Kugathas Mathulan

Personal information
- Born: 3 May 2007 (age 19) Jaffna
- Batting: Right-handed
- Bowling: Right arm medium fast
- Role: bowler

Domestic team information
- 2026–present: Jaffna Kings

Career statistics
| Competition | List A |
| Matches | 5 |
| Runs scored | - |
| Batting average | – |
| 100s/50s | 0/0 |
| Top score | 0* |
| Balls bowled | 186 |
| Wickets | 8 |
| Bowling average | 30.37 |
| 5 wickets in innings | 0 |
| 10 wickets in match | 0 |
| Best bowling | 3/38 |
| Catches/stumpings | 1/– |
- Source: Cricinfo, 29 July 2026

= Kugathas Mathulan =

Sri Lankan cricketer

Kugathas Mathulan also spelt as Kugadas Mathulan (born 3 May 2007) is a Sri Lankan cricketer.

== Career ==
He began his career as a fast bowler during his schooling days. He grabbed the spotlight in cricketing circles for his way of delivering yorkers with a slingy action. His slingy action had an uncanny resemblance to that of fellow Sri Lankan fast bowlers Lasith Malinga and Matheesha Pathirana. In 2024, he represented his school St. John's College, Jaffna in the 117th Battle of the North Big Match against Jaffna Central College and during that match he was spotted bowling yorkers with the slingy action. He eventually joined Chennai Super Kings as a net bowler ahead of the 2024 Indian Premier League season.

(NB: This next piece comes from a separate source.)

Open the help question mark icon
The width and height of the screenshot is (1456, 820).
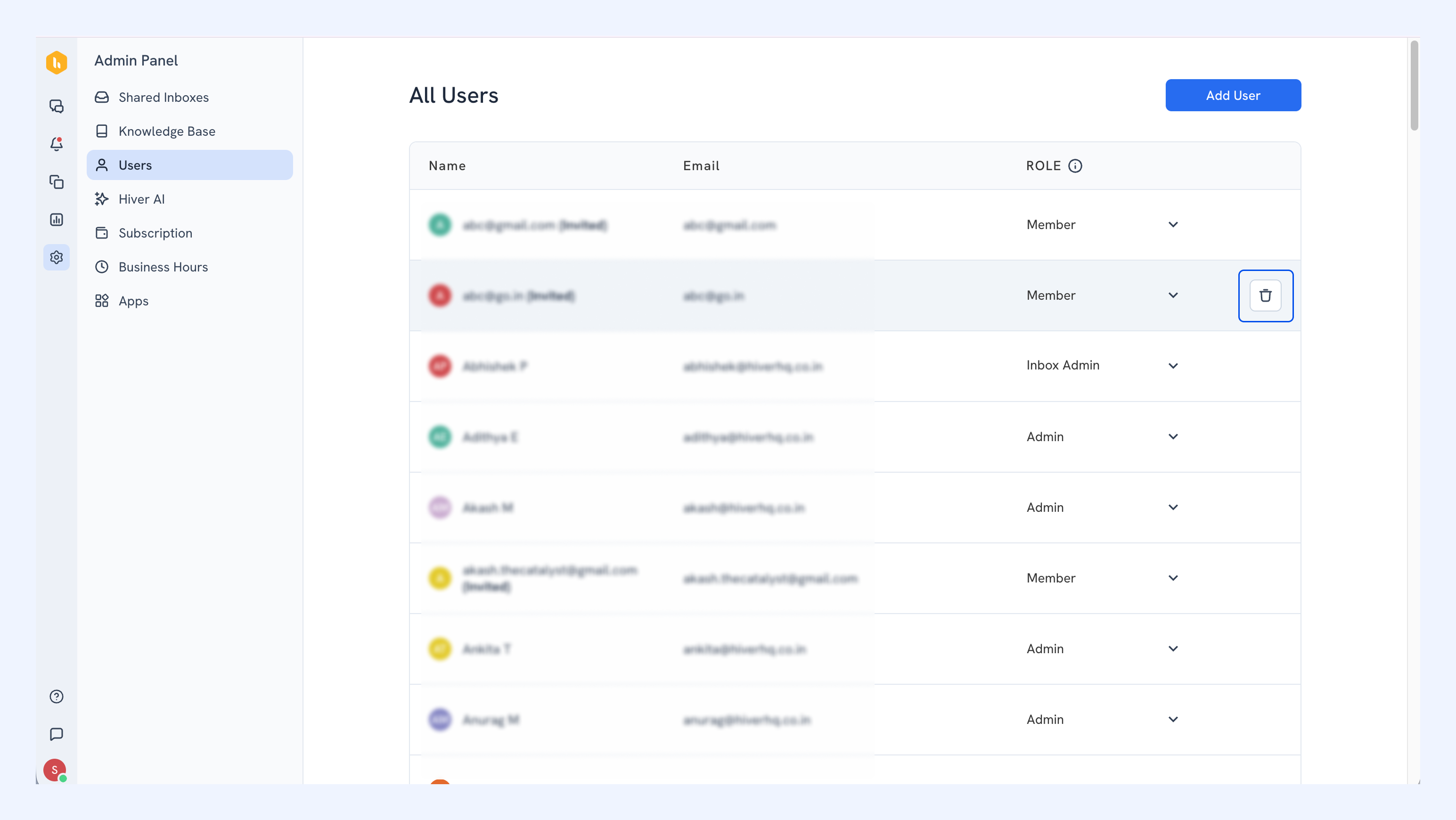57,696
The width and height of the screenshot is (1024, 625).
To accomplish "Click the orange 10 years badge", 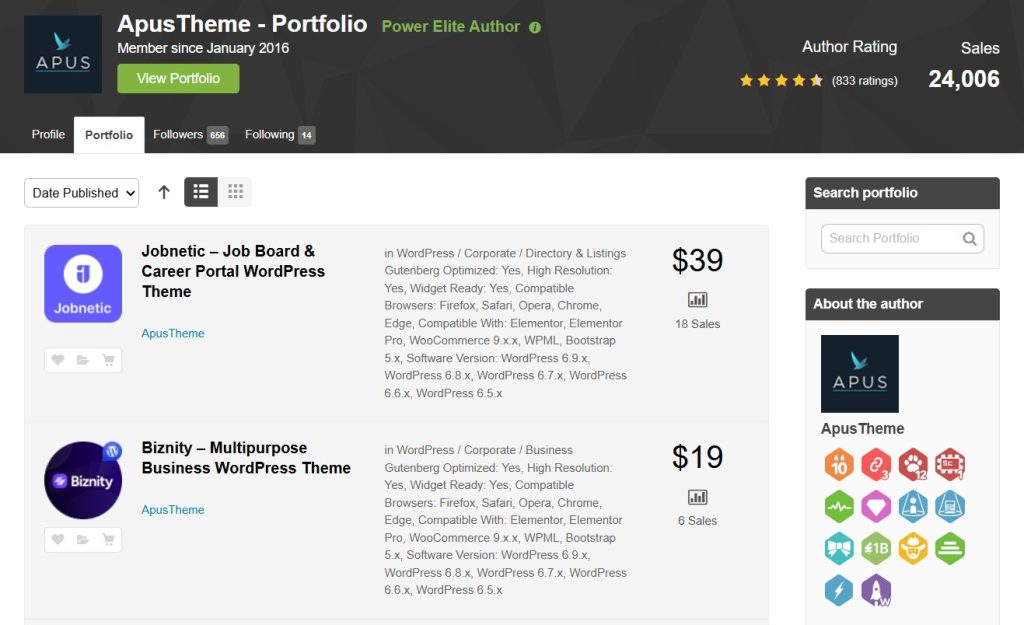I will pos(839,465).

He was included in Sri Lanka under-19 team for the 2024 ACC Under-19 Asia Cup. In January 2026, he was named in Sri Lanka's squad for the 2026 ICC Under-19 Cricket World Cup. He made his List A debut playing for Sri Lanka A against Afghanistan A on 13 June 2026 during the 2026 Sri Lanka Tri-Nation Series.